### What to work on
**A)** Answer these questions from the article on Pierre Cour:
(i) In which year did "Tom Pillibi" win the Eurovision Song Contest for France?
(ii) For which country did "L'Amour Est Bleu" come fourth in 1967?
(iii) What is the French title of "The Last Farewell"?
**B)** Write out the stretch of the article on Pierre Cour from "Pierre Cour (5" through "Luxembourg in 1967.", keeping every word and punctuation mark unchanged.

= Pierre Cour =

French songwriter (1916–1995)

Pierre Cour (5 April 1916 – 22 December 1995) was a French songwriter who wrote songs for several generations of artists. He wrote a number of successful songs in the 1950s, 1960s and 1970s. Among those who recorded his songs are Dalida, Roger Whittaker, Petula Clark, Vicky Leandros, Paul Mauriat, Nana Mouskouri, Claudine Longet, German Montero, Jean-Claude Annoux and Enrico Macias.

In the 1960s, he co-wrote (with André Popp) three songs for the Eurovision Song Contest – "Tom Pillibi", which won the competition for France in 1960, "Le Chant de Mallory" which came fourth for France in 1964 and "L'Amour Est Bleu" ("Love is Blue") which came fourth for Luxembourg in 1967.

In the late 1960s he began a collaboration with Roger Whittaker which wrote the songs (English release): "Durham Town (The Leavin')" ("Mon Pays Bleu"), "Hello Good Morning Happy Day" ("Hello! Bonjour! Happy Day!"), "The Last Farewell" ("Le Dernier Adieu") and "I Don't Believe in If Anymore" ("Après La Guerre").

### Collected data entries
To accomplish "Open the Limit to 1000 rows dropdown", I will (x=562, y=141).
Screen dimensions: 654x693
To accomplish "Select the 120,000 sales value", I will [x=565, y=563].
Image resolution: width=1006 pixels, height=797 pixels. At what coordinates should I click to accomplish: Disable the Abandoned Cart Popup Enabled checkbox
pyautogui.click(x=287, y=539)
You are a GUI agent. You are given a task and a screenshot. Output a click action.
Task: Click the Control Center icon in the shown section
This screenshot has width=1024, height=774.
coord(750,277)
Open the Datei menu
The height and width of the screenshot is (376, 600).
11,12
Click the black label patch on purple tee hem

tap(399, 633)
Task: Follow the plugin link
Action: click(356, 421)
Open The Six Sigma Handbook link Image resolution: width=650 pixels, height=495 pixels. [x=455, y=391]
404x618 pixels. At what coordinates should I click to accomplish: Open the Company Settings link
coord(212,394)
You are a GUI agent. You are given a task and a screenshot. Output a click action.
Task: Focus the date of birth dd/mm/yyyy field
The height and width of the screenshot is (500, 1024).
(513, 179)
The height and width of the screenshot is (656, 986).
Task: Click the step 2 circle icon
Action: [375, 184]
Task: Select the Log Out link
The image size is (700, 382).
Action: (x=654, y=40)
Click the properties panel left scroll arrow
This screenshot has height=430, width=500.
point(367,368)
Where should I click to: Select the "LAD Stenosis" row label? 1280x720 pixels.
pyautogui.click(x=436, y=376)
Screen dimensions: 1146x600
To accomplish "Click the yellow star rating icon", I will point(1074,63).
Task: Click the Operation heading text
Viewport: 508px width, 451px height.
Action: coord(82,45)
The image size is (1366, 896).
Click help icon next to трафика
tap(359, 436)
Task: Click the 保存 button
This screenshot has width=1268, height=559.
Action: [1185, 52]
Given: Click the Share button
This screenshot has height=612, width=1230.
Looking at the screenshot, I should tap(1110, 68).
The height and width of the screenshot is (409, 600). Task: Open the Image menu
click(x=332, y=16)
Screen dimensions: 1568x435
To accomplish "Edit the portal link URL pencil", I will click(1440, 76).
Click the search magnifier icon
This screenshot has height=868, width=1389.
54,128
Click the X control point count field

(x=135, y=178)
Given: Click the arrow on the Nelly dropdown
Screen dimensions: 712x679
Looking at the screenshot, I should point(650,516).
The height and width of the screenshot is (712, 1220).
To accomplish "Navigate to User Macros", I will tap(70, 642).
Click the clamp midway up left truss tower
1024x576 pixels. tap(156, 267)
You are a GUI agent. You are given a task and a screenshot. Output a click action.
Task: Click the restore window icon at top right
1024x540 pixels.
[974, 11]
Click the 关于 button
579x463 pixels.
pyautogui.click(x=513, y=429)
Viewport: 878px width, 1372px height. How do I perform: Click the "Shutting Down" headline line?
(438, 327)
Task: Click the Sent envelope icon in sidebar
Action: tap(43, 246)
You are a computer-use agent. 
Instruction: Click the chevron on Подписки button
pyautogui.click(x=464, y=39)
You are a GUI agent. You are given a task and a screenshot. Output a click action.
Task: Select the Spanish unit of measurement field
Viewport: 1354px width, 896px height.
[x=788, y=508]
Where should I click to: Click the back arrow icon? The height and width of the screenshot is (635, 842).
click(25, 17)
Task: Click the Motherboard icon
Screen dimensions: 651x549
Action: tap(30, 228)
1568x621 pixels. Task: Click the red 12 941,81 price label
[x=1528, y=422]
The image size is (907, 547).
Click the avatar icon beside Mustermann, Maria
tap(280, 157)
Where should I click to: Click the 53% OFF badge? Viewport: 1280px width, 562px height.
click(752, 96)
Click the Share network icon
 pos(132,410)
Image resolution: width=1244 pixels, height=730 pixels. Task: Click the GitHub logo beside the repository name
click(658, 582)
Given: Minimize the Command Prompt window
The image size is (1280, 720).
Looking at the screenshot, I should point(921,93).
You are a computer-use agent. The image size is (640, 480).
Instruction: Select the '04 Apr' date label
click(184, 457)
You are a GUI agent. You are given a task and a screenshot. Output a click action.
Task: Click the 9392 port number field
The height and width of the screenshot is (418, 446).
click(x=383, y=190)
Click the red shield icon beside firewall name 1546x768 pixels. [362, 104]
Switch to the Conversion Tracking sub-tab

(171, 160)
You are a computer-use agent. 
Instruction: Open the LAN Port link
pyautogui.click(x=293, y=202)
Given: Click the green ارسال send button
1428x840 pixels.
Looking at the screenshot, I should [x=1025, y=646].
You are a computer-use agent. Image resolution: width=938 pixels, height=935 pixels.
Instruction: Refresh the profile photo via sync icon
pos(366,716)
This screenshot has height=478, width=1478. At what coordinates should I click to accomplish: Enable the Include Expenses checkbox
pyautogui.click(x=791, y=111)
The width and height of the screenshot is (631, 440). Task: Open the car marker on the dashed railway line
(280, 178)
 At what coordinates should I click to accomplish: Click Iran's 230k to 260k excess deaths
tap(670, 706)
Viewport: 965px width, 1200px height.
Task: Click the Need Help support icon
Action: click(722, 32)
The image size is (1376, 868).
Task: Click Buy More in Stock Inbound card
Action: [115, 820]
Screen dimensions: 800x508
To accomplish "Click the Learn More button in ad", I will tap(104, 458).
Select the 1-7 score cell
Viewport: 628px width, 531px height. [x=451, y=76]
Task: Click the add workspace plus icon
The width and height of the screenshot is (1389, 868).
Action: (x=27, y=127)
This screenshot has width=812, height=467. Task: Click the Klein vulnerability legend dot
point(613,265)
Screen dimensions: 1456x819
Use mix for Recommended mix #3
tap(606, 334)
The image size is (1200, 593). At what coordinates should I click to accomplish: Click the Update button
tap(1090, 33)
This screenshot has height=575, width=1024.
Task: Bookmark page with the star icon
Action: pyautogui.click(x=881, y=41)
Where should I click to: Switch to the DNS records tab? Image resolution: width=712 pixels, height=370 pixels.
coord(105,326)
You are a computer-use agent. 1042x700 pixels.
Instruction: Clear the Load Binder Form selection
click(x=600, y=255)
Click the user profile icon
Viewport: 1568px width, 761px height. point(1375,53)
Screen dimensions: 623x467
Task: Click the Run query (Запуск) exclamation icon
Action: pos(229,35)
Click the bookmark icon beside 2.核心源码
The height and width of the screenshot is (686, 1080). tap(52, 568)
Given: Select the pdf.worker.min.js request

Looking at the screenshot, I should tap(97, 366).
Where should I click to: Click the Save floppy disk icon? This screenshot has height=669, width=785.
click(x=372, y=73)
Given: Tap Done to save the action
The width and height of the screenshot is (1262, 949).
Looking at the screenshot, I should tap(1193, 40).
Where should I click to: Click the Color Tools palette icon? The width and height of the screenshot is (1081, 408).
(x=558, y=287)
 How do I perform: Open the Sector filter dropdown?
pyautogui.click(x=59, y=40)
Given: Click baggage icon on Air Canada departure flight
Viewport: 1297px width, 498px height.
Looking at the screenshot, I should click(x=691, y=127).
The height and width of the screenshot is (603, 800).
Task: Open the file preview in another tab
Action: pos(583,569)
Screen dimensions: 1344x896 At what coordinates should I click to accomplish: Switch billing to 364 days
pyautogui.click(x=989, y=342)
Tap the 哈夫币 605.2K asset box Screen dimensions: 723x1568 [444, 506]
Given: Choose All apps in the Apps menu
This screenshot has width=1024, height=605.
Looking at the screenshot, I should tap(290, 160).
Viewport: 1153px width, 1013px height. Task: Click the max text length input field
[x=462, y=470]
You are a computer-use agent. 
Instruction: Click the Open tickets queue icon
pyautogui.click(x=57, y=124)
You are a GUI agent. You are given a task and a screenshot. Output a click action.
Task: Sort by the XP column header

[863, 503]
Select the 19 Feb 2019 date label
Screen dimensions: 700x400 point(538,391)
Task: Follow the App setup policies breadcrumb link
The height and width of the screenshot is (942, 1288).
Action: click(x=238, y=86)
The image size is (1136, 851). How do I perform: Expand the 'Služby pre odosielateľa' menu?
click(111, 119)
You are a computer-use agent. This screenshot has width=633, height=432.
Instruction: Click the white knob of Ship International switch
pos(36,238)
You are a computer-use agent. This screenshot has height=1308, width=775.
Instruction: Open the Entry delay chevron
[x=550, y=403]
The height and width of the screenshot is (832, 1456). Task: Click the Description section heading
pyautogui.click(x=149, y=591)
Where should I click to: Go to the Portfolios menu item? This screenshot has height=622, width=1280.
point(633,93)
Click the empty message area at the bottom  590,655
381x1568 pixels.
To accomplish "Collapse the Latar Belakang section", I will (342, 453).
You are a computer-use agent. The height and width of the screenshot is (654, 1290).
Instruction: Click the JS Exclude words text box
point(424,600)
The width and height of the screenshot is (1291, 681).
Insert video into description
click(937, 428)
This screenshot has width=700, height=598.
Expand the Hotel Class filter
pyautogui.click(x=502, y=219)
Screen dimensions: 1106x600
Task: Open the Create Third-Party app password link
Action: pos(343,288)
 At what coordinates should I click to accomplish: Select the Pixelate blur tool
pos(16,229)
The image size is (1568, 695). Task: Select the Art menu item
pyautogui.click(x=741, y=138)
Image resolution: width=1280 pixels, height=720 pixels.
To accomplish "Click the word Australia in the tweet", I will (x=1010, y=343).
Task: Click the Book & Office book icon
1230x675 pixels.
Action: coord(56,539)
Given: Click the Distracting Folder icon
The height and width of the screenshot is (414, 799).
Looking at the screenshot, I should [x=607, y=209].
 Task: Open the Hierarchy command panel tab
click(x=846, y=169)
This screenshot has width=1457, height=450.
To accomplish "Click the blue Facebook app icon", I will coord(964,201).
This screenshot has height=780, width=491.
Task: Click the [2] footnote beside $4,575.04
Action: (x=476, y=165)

### Task results
**A)**
(i) 1960
(ii) Luxembourg
(iii) "Le Dernier Adieu"

**B)**
Pierre Cour (5 April 1916 – 22 December 1995) was a French songwriter who wrote songs for several generations of artists. He wrote a number of successful songs in the 1950s, 1960s and 1970s. Among those who recorded his songs are Dalida, Roger Whittaker, Petula Clark, Vicky Leandros, Paul Mauriat, Nana Mouskouri, Claudine Longet, German Montero, Jean-Claude Annoux and Enrico Macias.

In the 1960s, he co-wrote (with André Popp) three songs for the Eurovision Song Contest – "Tom Pillibi", which won the competition for France in 1960, "Le Chant de Mallory" which came fourth for France in 1964 and "L'Amour Est Bleu" ("Love is Blue") which came fourth for Luxembourg in 1967.